C’est une information à prendre avec beaucoup de précautions, sans acclamation, ni triomphalisme. En effet, l’armée nigériane, par la voix de son porte-parole, annonce avoir grièvement blessé Abubacar Shekau, du nom du chef de Boko Haram, naguère désavoué par l’Etat islamique (EI), au cours d’un raid mené le 19 août dernier sur la forêt de Sambisa. Et d’ajouter des noms à l’appui : « Trois commandants de la secte islamiste, Abubacar Mubi, Malam Nuhu et Malam Hamman ont été tués et plusieurs autres blessés ». Pour une prouesse militaire, c’en est une, pour autant que l’information en elle-même soit confirmée. Car, comme on le sait, l’armée nigériane est coutumière du fait. Elle excelle dans l’intox, tant et si bien que quand elle annonce une nouvelle, l’opinion attend de voir avant d’y croire. A preuve, elle a plusieurs fois annoncé la mort de Shekau, l’un des hommes les plus recherchés de la planète, pour se résoudre aujourd’hui à reconnaître qu’il n’en est rien ; puisqu’elle dit maintenant l’avoir blessé. Or, on ne peut blesser que quelqu’un qui est vivant. Du reste, il faut se demander si l’armée nigériane, à travers cette annonce, ne fait pas là une opération de charme, quand on sait que le Secrétaire d’Etat américain, John Kerry, est en visite de 48 heures au Nigeria pour évoquer la lutte contre les insurgés islamistes qui ont fait plus de 20 000 morts. Ce n’est pas impossible, ce d’autant que les Américains n’ont pas toujours porté l’armée nigériane dans leur cœur, l’accusant d’être truffée de corrompus, d’affairistes de tout poil.
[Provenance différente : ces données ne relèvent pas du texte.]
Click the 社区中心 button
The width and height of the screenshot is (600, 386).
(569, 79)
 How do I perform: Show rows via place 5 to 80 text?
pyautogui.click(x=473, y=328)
Les djihadistes sont aussi mortels
Toute chose qui ne relève pas d’une simple vue de l’esprit, tant de nombreux officiers supérieurs, accusés de détournement de fonds publics, sont aujourd’hui dans le collimateur de la Justice nigériane. En tout cas, on veut bien croire à ce que dit l’armée nigériane, mais le moment choisi pour faire une telle annonce, peut laisser penser qu’il s’agit d’un clin d’œil fait à John Kerry. Et puis, pourquoi pour un raid qui a eu lieu le 19 août, il a fallu attendre quatre jours plus tard pour communiquer ?
A moins que l’on nous dise que le temps mis pour cela, avait pour objectif de collecter toutes les informations nécessaires pour éviter de nouvelles sorties mensongères. Auquel cas, on pourrait accorder le bénéfice de la bonne foi à l’armée nigériane qui, il faut le reconnaître, a fait preuve d’un sursaut d’orgueil depuis l’arrivée de Mahammadu Buhari au pouvoir, en donnant du fil à retordre à Boko Haram. Si fait que le sinistre Abubacar Shekau qui faisait parfois preuve d’une arrogance à nulle autre pareille, avait fini par faire profil bas, et cela, pendant plusieurs mois. Certains le donnaient pour mort, et d’autres le disaient grièvement blessé, jusqu’à ce que l’homme, au lendemain de la crise née de la désignation d’un nouveau chef à la tête de Boko Haram, sorte du bois et assure qu’il fera du « combat contre le Nigeria et le monde entier, une responsabilité personnelle ». Encore faut-il que la Force multinationale mixte (FMM) engagée dans le bassin du lac Tchad lui en donne l’occasion. Car, la preuve est désormais faite que les djihadistes, même s’ils passent pour être des irréductibles, sont aussi mortels.